Copy out the rows from their beginning through the line containing "Task: Click the" without any changes, and leave the pictures out of your copy.

Supplied data —
_____

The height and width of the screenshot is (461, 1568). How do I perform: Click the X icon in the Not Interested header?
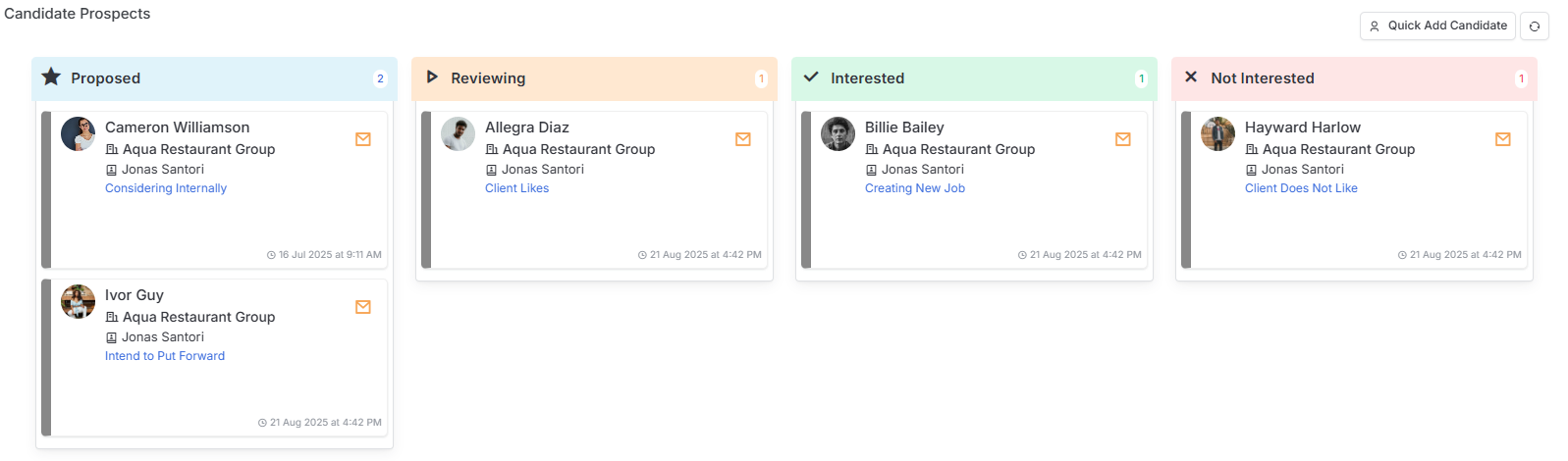(x=1191, y=77)
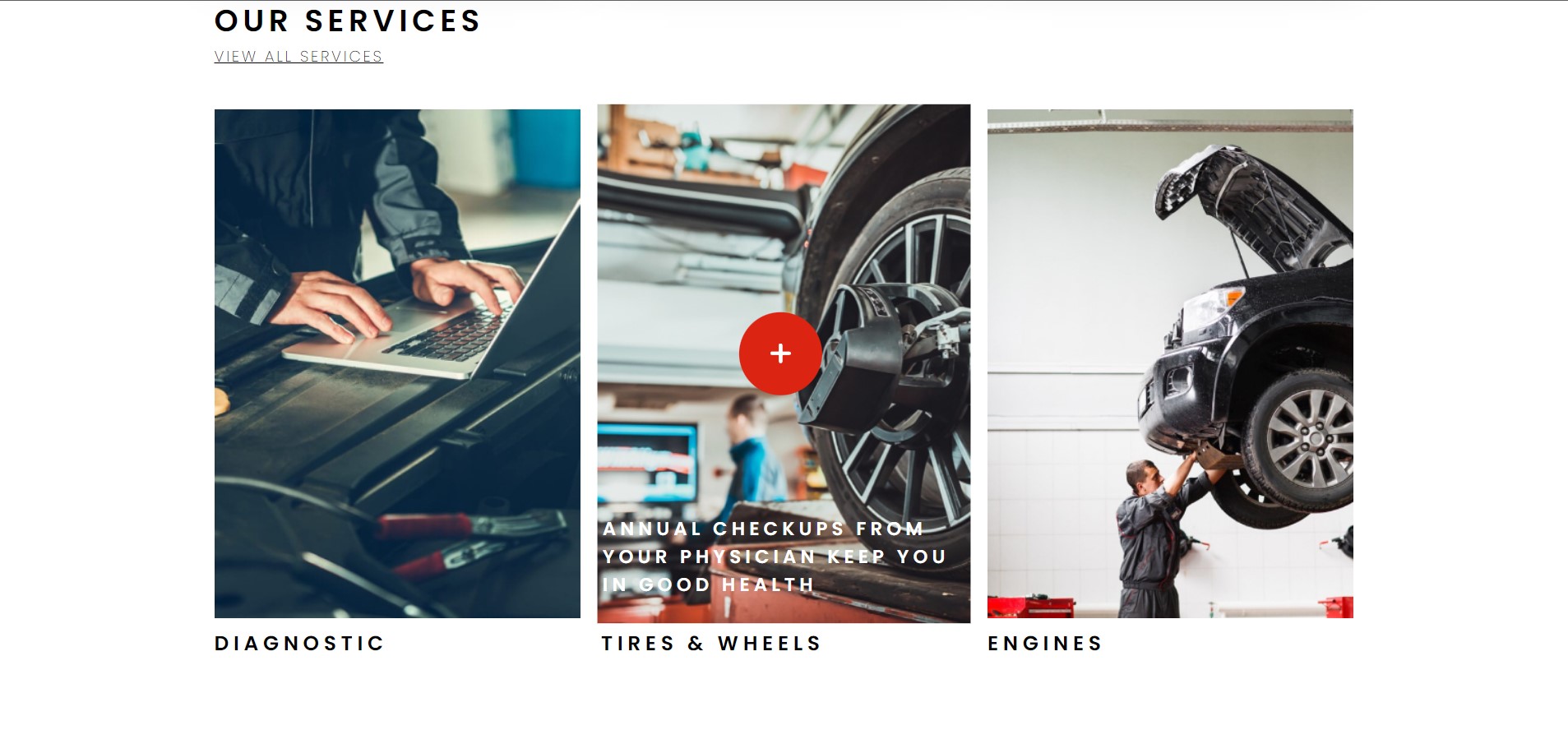Image resolution: width=1568 pixels, height=730 pixels.
Task: Click the Annual Checkups caption overlay text
Action: click(x=775, y=557)
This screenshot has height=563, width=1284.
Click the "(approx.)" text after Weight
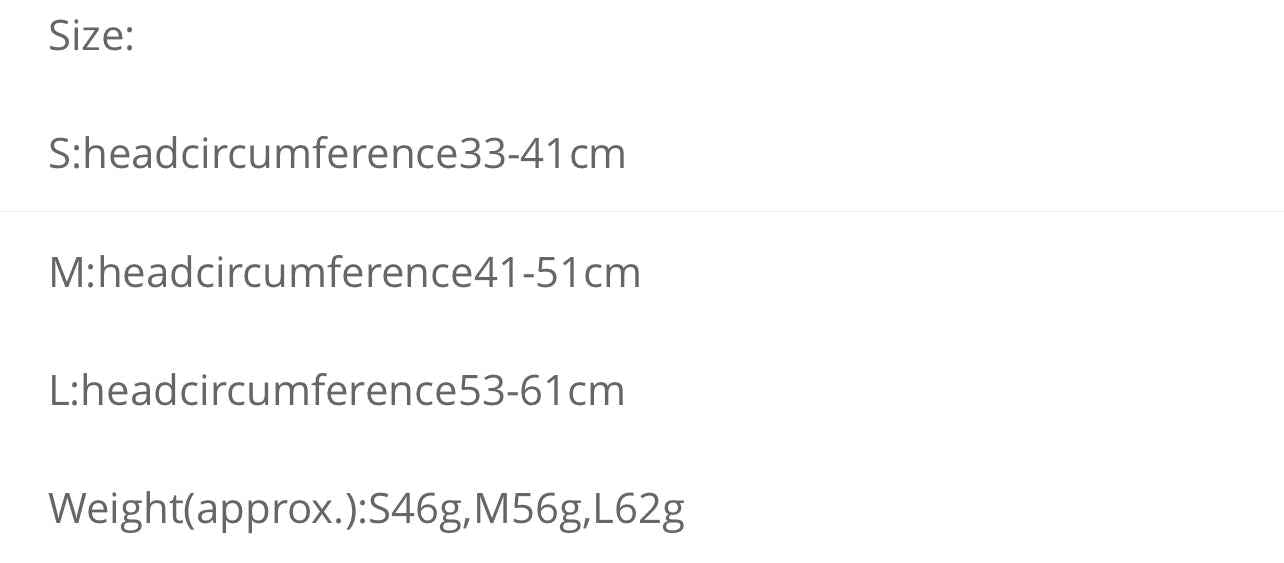click(x=271, y=508)
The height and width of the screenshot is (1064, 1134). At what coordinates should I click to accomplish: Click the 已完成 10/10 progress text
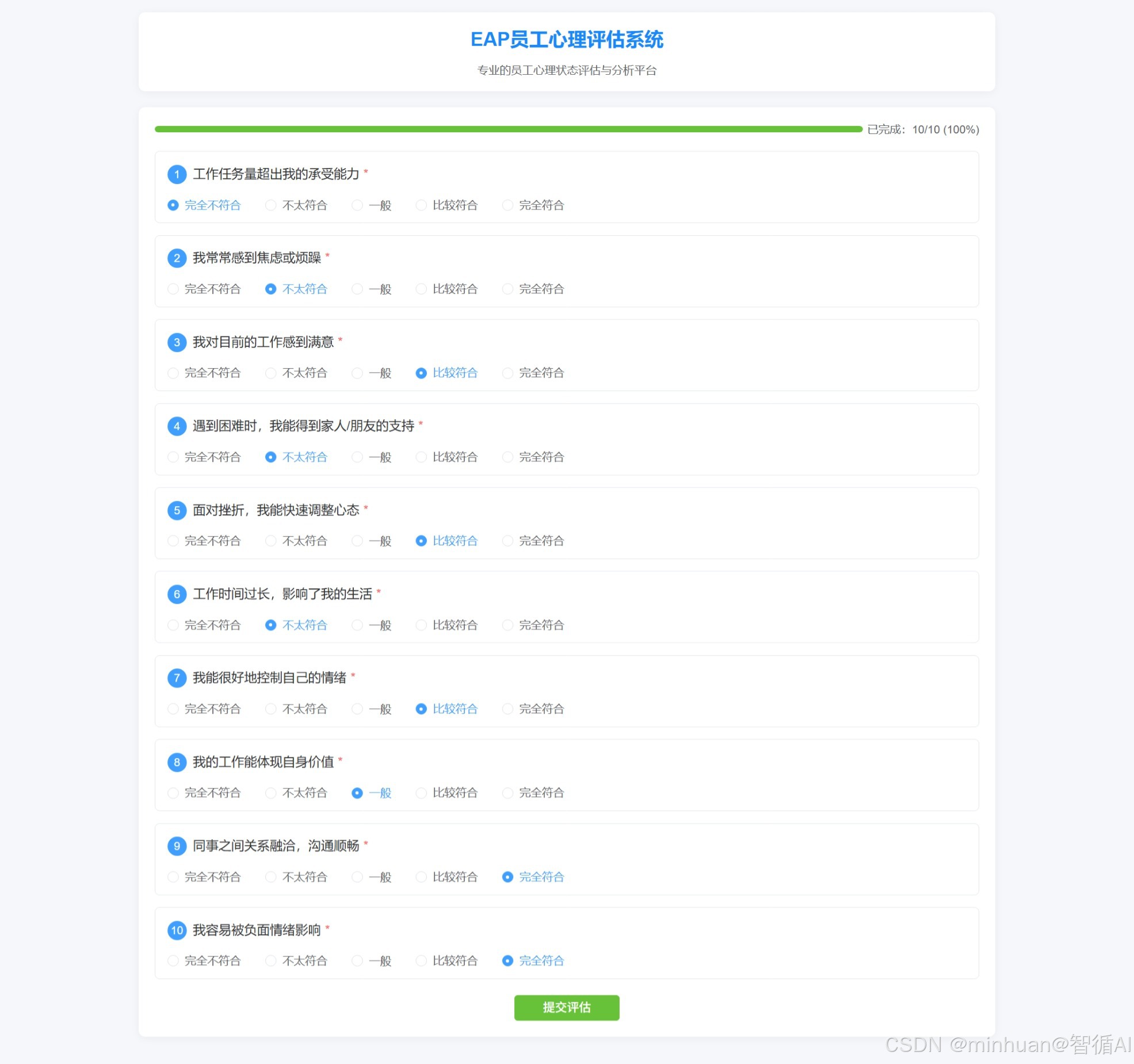tap(923, 129)
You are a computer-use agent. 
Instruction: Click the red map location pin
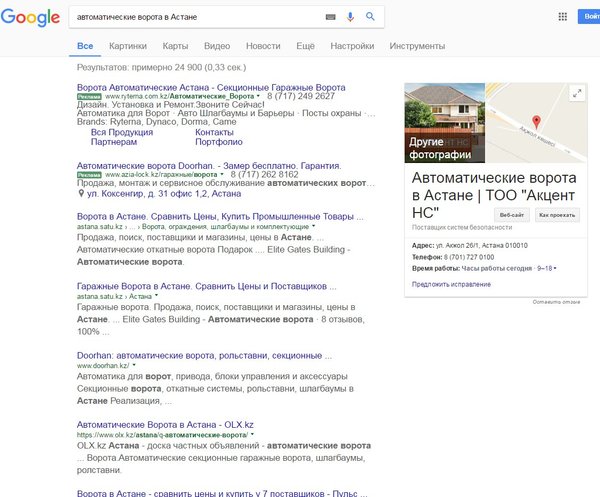point(535,122)
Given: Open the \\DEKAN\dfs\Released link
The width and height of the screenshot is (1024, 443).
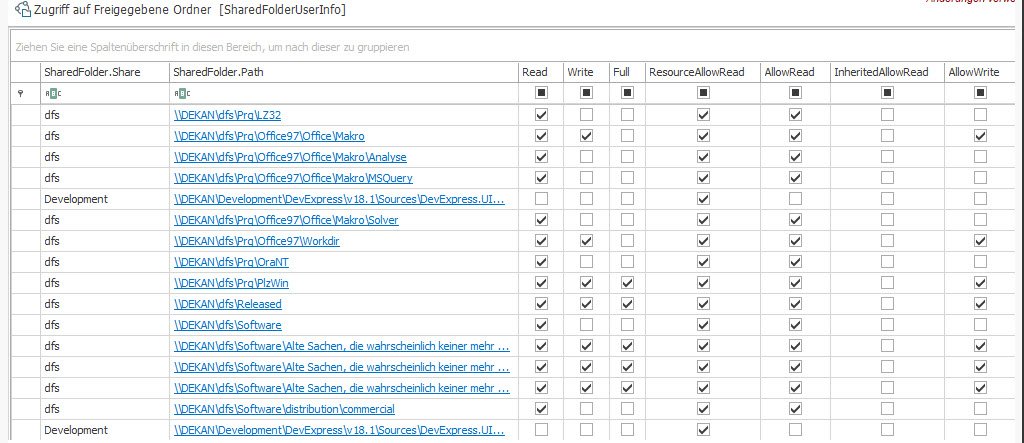Looking at the screenshot, I should tap(228, 304).
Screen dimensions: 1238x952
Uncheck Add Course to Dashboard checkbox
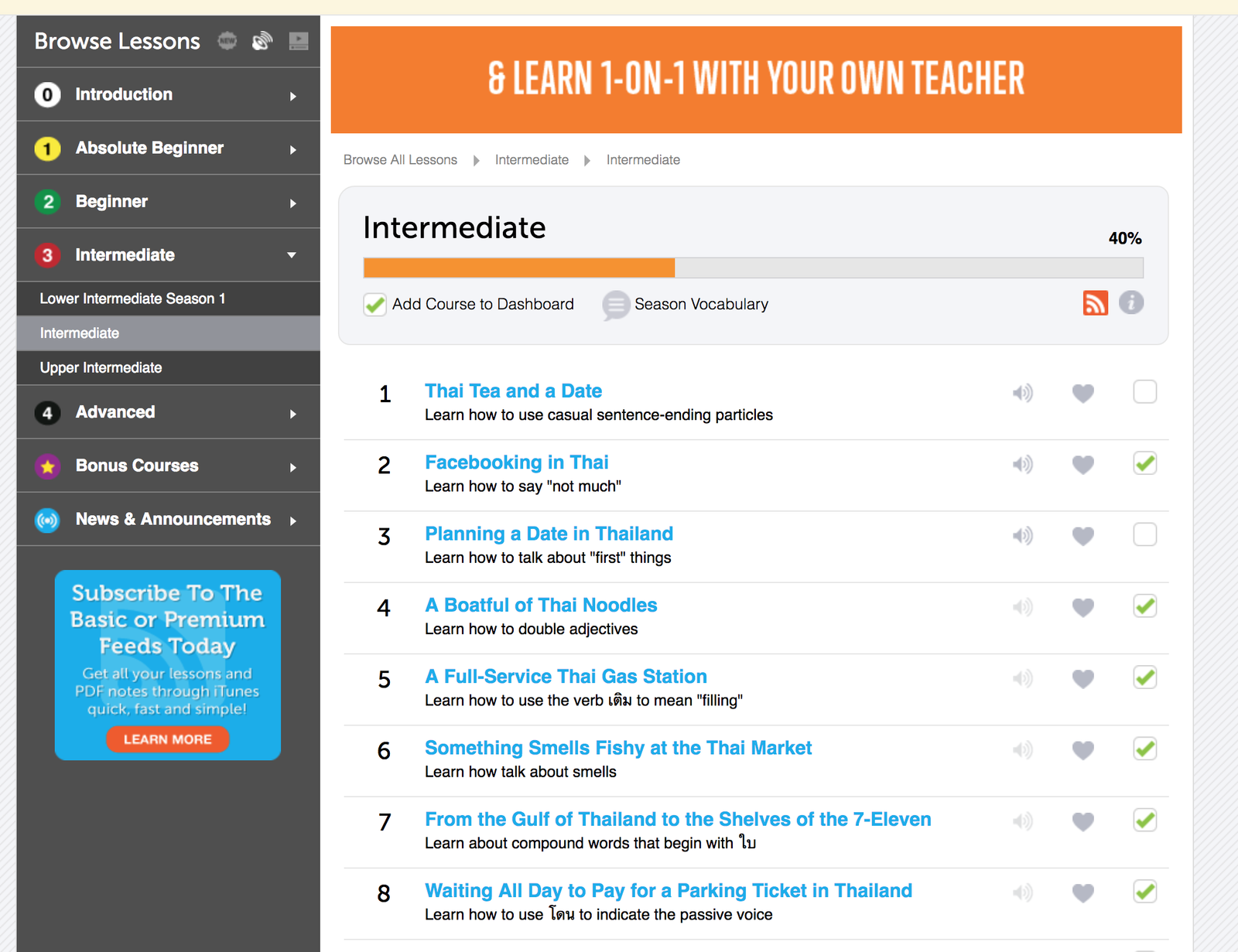(375, 305)
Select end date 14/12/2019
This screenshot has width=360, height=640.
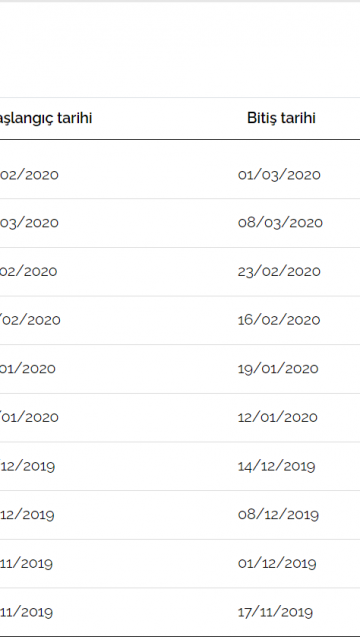tap(276, 466)
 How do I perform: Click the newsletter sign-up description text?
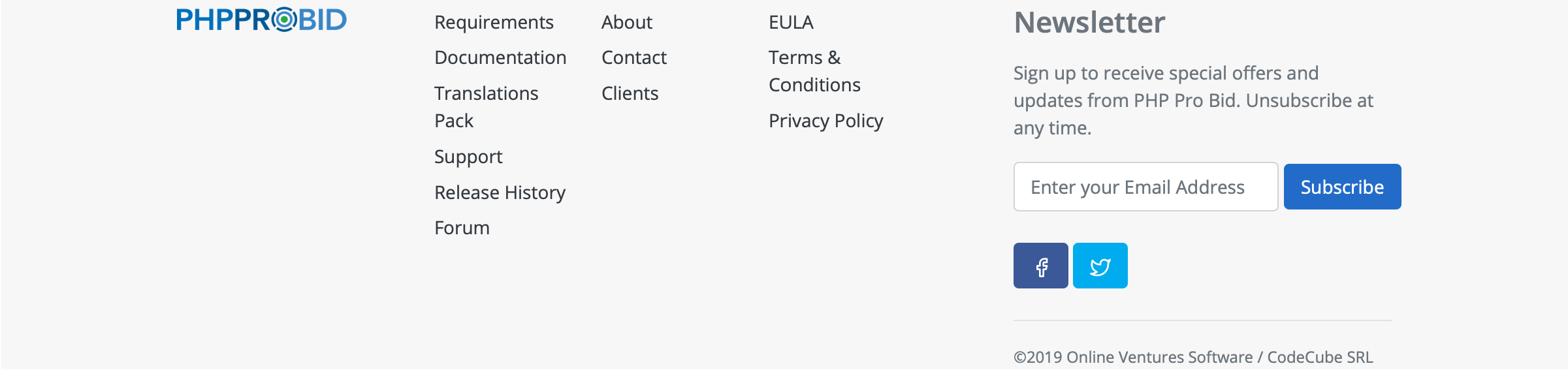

_____

The output —
The height and width of the screenshot is (461, 1568). How do I perform: Click the X icon in the Not Interested header?
(x=1191, y=77)
Image resolution: width=1568 pixels, height=730 pixels.
Task: Click the Annual Checkups caption overlay text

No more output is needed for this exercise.